A Bloomberg report on November 6 stated that Qualcomm was planning to reject Broadcom’s offer. This was corroborated by a Reuters report which stated that the company had drawn up plans to rebuff the offer on account of the bid being insufficient.
Through a press release, Qualcomm’s Board of Directors has unanimously rejected the proposal:
It is the Board’s unanimous belief that Broadcom’s proposal significantly undervalues Qualcomm relative to the Company’s leadership position in mobile technology and our future growth prospects.
The Board and Management are singularly focused on driving value for Qualcomm’s shareholders. After a comprehensive review, conducted in consultation with our financial and legal advisors, the Board has concluded that Broadcom’s proposal dramatically undervalues Qualcomm and comes with significant regulatory uncertainty. We are highly confident that the strategy Steve and his team are executing on provides far superior value to Qualcomm shareholders than the proposed offer.
On the other hand, Broadcom CEO Hock Tan has stated he is open to launching a takeover battle, according to Reuter’s report. It added that his company was “preparing to submit a slate of directors by Qualcomm’s December 8 nomination deadline, [that] would allow Qualcomm shareholders to vote to replace the company’s board and force [it] to engage with Broadcom”.
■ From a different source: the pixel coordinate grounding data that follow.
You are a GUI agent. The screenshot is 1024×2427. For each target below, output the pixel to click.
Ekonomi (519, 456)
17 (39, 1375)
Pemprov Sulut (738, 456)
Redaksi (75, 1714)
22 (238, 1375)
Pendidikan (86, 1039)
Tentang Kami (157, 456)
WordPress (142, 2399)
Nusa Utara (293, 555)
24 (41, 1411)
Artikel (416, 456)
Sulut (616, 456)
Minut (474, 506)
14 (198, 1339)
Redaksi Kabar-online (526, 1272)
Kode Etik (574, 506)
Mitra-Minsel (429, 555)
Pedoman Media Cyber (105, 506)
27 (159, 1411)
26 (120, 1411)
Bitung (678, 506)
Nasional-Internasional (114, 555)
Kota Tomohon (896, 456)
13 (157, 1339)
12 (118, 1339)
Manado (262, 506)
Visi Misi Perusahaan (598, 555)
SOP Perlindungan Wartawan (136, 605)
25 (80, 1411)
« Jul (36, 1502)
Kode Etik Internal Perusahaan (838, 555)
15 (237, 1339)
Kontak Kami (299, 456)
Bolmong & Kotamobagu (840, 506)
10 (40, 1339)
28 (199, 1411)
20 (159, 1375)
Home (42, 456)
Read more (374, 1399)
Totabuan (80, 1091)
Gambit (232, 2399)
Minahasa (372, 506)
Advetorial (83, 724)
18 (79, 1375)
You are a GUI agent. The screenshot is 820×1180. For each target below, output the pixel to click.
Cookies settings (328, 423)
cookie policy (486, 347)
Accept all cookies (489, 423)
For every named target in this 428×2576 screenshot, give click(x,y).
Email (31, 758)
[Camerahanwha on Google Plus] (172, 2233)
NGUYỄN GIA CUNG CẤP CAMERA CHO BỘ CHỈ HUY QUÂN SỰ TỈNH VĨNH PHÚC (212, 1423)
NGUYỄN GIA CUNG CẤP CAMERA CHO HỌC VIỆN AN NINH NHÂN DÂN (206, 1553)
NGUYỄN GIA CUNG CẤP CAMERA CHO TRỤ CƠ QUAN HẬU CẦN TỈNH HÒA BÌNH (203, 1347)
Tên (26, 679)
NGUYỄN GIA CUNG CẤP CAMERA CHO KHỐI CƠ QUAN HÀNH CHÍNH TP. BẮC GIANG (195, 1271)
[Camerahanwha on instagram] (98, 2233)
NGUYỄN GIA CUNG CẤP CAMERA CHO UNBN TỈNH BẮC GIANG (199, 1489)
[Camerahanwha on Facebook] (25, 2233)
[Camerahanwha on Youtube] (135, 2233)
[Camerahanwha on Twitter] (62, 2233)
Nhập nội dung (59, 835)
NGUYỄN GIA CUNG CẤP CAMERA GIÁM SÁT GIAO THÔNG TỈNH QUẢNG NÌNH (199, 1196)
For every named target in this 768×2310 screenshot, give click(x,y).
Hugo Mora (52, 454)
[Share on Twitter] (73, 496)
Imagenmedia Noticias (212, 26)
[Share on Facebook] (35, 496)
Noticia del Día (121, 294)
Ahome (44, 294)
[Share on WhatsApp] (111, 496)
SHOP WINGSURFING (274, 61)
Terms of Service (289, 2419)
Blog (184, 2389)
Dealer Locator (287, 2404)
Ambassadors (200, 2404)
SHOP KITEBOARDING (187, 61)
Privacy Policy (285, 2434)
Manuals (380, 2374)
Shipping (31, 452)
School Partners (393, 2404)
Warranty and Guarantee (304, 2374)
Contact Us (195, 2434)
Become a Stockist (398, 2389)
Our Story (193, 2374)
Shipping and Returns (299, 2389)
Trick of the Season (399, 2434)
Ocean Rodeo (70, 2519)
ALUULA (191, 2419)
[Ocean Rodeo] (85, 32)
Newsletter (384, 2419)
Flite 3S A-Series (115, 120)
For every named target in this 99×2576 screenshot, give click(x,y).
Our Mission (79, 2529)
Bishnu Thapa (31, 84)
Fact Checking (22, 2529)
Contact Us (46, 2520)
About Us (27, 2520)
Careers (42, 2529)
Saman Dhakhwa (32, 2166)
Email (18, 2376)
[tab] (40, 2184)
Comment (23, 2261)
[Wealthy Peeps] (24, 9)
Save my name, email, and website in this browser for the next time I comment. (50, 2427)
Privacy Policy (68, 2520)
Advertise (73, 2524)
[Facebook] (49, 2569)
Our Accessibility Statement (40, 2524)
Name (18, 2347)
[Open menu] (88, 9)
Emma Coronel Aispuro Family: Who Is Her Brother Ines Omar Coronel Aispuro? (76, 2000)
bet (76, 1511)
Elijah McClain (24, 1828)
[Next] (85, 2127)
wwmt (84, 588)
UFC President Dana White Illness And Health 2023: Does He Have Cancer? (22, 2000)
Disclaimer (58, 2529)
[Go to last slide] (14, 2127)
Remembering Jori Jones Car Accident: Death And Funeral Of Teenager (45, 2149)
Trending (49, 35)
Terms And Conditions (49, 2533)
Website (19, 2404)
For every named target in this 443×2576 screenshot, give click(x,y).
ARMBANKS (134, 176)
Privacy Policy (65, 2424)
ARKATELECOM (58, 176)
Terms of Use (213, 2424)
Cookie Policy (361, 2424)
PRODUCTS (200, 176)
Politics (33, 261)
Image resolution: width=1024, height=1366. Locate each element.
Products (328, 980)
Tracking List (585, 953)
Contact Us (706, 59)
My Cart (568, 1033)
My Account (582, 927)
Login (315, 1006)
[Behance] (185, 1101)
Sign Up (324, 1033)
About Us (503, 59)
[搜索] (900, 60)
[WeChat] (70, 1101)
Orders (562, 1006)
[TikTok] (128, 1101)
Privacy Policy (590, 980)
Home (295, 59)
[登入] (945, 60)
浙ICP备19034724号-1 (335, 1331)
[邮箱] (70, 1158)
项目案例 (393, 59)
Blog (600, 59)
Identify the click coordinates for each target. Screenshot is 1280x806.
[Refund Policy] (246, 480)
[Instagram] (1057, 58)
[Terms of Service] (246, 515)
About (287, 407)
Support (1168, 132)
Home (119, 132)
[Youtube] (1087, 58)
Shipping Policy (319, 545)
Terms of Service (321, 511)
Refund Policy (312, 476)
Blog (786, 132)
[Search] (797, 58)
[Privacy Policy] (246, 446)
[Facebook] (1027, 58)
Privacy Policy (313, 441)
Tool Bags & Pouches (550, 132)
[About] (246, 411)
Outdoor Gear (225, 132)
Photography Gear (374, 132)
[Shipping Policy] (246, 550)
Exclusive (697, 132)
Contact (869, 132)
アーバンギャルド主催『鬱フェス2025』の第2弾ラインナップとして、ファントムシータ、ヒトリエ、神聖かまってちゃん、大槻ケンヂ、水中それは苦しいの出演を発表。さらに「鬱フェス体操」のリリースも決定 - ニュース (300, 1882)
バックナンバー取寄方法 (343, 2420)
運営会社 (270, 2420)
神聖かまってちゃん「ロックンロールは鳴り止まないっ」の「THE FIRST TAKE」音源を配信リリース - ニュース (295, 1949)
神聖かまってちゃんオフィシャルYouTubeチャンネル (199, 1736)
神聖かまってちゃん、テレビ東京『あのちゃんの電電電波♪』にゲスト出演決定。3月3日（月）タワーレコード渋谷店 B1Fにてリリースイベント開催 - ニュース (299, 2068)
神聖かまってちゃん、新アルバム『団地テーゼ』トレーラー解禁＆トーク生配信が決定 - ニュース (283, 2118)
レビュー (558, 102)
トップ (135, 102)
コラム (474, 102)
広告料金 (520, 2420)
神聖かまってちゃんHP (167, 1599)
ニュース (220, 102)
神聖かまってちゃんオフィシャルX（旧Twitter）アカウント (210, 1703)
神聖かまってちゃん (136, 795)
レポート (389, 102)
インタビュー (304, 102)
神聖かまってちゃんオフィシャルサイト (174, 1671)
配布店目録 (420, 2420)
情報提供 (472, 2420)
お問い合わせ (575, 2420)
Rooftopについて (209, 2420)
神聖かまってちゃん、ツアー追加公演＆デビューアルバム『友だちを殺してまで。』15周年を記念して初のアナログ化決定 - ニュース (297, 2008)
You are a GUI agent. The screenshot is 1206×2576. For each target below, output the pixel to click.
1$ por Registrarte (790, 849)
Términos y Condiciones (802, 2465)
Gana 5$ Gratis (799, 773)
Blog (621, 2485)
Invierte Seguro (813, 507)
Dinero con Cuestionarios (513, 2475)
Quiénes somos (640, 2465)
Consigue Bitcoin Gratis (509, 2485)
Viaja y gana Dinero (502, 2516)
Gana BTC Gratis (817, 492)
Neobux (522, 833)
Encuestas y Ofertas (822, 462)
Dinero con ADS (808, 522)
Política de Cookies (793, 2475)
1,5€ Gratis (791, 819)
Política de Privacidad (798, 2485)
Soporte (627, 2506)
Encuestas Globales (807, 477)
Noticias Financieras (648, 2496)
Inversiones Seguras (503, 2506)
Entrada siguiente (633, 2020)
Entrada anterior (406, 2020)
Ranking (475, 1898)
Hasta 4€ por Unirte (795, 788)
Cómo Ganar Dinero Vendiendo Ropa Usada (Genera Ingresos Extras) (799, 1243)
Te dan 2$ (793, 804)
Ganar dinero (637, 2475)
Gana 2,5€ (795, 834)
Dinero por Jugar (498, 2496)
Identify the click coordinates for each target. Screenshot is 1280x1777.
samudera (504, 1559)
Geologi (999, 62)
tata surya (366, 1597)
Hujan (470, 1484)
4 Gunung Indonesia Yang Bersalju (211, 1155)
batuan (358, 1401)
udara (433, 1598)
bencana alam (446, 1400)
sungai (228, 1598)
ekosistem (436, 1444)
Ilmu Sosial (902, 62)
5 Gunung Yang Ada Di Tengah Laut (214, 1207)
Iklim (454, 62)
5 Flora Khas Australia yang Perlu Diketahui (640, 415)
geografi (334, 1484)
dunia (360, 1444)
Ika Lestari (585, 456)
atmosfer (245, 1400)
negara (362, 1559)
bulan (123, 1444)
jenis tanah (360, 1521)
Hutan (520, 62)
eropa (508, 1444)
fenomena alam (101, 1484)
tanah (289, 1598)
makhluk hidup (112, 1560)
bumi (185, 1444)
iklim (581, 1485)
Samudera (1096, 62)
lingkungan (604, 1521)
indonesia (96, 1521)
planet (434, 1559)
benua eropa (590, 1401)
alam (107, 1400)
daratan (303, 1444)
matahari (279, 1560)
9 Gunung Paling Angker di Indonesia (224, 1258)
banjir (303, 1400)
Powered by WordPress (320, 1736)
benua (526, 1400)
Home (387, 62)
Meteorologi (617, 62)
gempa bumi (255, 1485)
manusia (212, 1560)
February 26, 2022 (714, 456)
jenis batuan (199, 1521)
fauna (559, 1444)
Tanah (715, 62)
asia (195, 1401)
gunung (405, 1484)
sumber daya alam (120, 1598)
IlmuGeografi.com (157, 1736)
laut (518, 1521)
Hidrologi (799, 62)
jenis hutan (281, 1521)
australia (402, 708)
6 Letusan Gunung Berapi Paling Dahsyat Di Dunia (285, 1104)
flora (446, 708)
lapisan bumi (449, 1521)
If true, this would make the takeover battle one of the largest ones in the industry, as the sheer size and standing of Qualcomm guarantees that the acquisition will attract regulatory scrutiny in any case. The potential takeover battle and its result also has the possibility to change the dynamics of the chipset industry.
Reuters also mentioned that Broadcom has deliberated on the possibility of raising its $103 billion bid for Qualcomm, which would be achieved by including more debt financing. It is not yet clear when, and if, Broadcom would choose to make such a move.
The bid’s ultimate fate will have far-reaching implications on the chipset industry. The bid and its related corporate battles will act as a judgement on whether consolidation in the industry (by way of acquisitions) can achieve victory over competition.